- EXERCISE DATA:
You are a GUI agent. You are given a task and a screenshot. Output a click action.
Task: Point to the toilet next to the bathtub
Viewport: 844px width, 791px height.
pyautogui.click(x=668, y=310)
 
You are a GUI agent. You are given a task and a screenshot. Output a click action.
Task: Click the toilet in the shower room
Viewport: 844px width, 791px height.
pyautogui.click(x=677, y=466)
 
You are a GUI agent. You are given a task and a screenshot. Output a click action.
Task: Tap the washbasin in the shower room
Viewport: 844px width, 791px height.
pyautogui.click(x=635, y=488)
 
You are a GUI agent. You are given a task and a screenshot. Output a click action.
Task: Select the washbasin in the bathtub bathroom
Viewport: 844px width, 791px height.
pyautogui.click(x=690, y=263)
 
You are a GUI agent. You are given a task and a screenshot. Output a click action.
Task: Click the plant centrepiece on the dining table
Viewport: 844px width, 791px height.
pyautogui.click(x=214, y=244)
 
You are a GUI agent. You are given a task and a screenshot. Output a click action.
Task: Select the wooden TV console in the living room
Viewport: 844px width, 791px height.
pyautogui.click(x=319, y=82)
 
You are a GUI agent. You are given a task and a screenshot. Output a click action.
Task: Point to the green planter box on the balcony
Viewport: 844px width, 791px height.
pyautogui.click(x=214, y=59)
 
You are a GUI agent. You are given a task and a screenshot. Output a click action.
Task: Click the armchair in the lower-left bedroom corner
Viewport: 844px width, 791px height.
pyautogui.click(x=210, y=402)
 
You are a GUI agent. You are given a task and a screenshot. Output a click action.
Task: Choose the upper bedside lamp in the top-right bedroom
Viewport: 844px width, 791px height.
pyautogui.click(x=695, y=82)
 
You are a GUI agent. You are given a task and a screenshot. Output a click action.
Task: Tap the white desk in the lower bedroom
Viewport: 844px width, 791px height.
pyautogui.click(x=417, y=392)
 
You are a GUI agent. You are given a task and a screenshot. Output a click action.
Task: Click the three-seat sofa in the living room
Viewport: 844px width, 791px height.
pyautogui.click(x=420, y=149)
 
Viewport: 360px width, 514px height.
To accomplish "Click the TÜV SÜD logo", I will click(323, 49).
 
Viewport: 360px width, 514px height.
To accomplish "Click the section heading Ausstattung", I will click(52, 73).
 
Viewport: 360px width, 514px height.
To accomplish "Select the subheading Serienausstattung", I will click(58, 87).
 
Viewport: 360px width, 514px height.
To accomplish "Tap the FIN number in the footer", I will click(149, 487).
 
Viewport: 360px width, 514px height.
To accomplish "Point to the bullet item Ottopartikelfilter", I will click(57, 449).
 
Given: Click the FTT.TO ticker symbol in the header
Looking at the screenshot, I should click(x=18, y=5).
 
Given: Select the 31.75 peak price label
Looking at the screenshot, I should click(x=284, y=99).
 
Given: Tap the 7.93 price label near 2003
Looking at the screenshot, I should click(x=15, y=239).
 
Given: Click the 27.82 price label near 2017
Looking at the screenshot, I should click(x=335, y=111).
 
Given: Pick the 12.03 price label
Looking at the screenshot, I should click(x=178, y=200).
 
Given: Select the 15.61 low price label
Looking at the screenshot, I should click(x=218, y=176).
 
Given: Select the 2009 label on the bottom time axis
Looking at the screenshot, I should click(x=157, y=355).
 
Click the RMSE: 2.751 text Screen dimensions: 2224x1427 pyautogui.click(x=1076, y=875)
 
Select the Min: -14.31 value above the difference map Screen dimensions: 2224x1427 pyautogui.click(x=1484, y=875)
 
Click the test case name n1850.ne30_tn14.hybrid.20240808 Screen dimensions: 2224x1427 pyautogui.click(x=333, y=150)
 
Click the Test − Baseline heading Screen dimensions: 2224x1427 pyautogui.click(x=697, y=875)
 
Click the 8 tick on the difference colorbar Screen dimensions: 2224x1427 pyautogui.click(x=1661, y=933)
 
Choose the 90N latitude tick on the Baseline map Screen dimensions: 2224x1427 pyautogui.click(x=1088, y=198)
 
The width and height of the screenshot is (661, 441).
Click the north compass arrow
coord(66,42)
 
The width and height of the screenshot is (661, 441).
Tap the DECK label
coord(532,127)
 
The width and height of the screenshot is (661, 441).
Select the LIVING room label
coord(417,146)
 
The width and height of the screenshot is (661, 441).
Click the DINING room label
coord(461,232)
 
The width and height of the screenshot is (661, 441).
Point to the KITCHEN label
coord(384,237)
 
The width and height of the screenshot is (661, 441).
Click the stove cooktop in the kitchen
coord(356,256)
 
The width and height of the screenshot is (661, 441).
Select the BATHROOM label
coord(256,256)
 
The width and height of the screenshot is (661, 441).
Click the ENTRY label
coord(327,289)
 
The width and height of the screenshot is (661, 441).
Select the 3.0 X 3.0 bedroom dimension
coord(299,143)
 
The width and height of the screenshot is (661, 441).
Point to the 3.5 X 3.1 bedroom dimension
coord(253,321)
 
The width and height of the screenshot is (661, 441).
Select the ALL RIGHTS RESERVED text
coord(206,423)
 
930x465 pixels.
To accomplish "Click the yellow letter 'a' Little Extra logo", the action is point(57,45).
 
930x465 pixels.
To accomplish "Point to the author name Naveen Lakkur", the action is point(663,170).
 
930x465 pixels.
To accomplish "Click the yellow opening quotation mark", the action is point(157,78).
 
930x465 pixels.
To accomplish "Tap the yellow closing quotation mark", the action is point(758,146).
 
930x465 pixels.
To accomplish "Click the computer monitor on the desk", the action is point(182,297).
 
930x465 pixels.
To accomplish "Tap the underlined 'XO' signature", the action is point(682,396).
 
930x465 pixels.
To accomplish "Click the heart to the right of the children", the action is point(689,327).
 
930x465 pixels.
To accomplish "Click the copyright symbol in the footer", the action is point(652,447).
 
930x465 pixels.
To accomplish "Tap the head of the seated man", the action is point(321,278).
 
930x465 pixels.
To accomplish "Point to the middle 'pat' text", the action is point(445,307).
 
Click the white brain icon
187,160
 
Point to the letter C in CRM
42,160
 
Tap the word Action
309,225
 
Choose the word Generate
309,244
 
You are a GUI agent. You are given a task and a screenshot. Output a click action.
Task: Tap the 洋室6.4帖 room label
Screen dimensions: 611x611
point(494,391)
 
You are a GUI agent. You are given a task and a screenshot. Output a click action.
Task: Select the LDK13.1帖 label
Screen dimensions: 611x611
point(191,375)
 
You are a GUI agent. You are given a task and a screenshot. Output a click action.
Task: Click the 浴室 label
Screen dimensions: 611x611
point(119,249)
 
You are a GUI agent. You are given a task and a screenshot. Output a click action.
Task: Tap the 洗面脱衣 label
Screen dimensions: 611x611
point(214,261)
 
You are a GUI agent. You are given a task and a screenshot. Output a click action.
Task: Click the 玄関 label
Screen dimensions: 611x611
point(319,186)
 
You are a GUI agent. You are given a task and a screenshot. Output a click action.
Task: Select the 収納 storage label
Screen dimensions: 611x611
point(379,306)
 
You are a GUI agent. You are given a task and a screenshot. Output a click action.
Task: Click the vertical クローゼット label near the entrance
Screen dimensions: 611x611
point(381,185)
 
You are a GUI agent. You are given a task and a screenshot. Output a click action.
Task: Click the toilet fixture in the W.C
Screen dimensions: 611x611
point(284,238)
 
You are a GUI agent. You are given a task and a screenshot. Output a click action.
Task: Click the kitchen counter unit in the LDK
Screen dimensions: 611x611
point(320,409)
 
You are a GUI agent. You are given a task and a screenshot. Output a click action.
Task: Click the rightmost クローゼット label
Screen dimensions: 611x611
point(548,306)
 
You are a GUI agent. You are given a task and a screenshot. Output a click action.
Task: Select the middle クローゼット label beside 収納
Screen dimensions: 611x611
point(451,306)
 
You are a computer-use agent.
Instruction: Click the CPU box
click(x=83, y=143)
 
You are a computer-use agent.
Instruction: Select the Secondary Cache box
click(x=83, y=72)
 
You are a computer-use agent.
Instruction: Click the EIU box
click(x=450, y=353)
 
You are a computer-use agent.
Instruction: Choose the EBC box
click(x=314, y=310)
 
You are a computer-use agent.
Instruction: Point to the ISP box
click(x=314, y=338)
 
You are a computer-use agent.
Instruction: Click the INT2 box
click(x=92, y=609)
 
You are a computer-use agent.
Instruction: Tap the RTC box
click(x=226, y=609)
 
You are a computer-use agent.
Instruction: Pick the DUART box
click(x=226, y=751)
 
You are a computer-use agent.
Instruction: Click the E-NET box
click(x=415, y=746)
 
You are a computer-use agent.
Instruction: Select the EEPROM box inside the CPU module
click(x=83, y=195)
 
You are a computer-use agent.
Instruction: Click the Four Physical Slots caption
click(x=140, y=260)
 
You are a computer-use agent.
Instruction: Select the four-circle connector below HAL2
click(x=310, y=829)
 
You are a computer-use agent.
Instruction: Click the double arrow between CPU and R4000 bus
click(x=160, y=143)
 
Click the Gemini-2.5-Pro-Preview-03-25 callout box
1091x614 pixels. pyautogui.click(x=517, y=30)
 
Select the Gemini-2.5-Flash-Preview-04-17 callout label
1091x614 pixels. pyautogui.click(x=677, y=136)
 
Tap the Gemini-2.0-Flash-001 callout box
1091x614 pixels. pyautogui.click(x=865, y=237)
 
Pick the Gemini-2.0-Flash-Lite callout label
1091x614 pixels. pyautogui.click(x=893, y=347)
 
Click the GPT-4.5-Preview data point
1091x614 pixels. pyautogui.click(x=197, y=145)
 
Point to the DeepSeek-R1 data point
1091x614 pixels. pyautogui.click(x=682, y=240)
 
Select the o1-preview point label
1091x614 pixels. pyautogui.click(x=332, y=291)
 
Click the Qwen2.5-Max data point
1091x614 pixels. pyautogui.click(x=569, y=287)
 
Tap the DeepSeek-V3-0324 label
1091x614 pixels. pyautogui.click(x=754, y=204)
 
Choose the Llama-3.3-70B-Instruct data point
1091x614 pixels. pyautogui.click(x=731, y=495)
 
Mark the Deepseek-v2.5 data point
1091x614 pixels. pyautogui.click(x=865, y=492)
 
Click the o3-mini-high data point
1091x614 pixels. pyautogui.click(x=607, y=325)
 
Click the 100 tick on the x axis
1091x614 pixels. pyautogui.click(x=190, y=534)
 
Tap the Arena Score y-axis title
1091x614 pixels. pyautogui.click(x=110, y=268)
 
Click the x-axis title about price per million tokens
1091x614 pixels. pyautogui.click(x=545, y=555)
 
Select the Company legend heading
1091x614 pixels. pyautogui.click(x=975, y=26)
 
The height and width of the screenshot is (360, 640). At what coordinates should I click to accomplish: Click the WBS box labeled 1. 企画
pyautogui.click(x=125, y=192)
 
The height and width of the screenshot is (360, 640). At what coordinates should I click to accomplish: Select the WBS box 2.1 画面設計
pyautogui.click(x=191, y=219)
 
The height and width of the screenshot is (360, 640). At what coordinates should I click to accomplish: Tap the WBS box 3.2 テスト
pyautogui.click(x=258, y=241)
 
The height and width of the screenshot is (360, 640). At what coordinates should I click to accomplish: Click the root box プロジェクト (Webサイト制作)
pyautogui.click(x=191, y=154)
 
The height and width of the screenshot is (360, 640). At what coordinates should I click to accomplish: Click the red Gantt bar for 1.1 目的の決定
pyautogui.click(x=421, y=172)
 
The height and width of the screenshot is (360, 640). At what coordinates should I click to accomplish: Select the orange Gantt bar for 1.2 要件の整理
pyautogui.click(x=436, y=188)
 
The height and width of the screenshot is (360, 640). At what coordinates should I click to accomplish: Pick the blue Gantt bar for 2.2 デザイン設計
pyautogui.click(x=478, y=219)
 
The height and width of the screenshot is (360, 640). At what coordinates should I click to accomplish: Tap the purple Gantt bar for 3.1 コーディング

- WHAT IS BEING ASKED:
Please rewrite the part of the records that opens with the line containing "Tap the Gemini-2.0-Flash-001 callout box" and closes with the line containing "pyautogui.click(x=191, y=219)", requests included, multiplying each click coordinate in the answers by 0.65 and rounding to whole numbers, with halves rounded up. Leave every other number and all other text unchanged.

- EXERCISE SOLUTION:
Tap the Gemini-2.0-Flash-001 callout box
1091x614 pixels. pyautogui.click(x=562, y=154)
 
Pick the Gemini-2.0-Flash-Lite callout label
1091x614 pixels. pyautogui.click(x=580, y=226)
 
Click the GPT-4.5-Preview data point
1091x614 pixels. pyautogui.click(x=128, y=94)
 
Point to the DeepSeek-R1 data point
1091x614 pixels. pyautogui.click(x=443, y=156)
 
Select the o1-preview point label
1091x614 pixels. pyautogui.click(x=216, y=189)
 
Click the Qwen2.5-Max data point
1091x614 pixels. pyautogui.click(x=370, y=187)
 
Tap the DeepSeek-V3-0324 label
1091x614 pixels. pyautogui.click(x=490, y=133)
 
Choose the Llama-3.3-70B-Instruct data point
1091x614 pixels. pyautogui.click(x=475, y=322)
 
Mark the Deepseek-v2.5 data point
1091x614 pixels. pyautogui.click(x=562, y=320)
 
Click the o3-mini-high data point
1091x614 pixels. pyautogui.click(x=395, y=211)
 
Click the 100 tick on the x axis
1091x614 pixels. pyautogui.click(x=124, y=347)
 
Tap the Arena Score y-axis title
1091x614 pixels. pyautogui.click(x=72, y=174)
 
Click the x-axis title about price per million tokens
1091x614 pixels. pyautogui.click(x=354, y=361)
 
Select the Company legend heading
1091x614 pixels. pyautogui.click(x=634, y=17)
 
The height and width of the screenshot is (360, 640). At what coordinates should I click to accomplish: Click the WBS box labeled 1. 企画
pyautogui.click(x=81, y=125)
 
The height and width of the screenshot is (360, 640). At what coordinates should I click to accomplish: Select the WBS box 2.1 画面設計
pyautogui.click(x=124, y=142)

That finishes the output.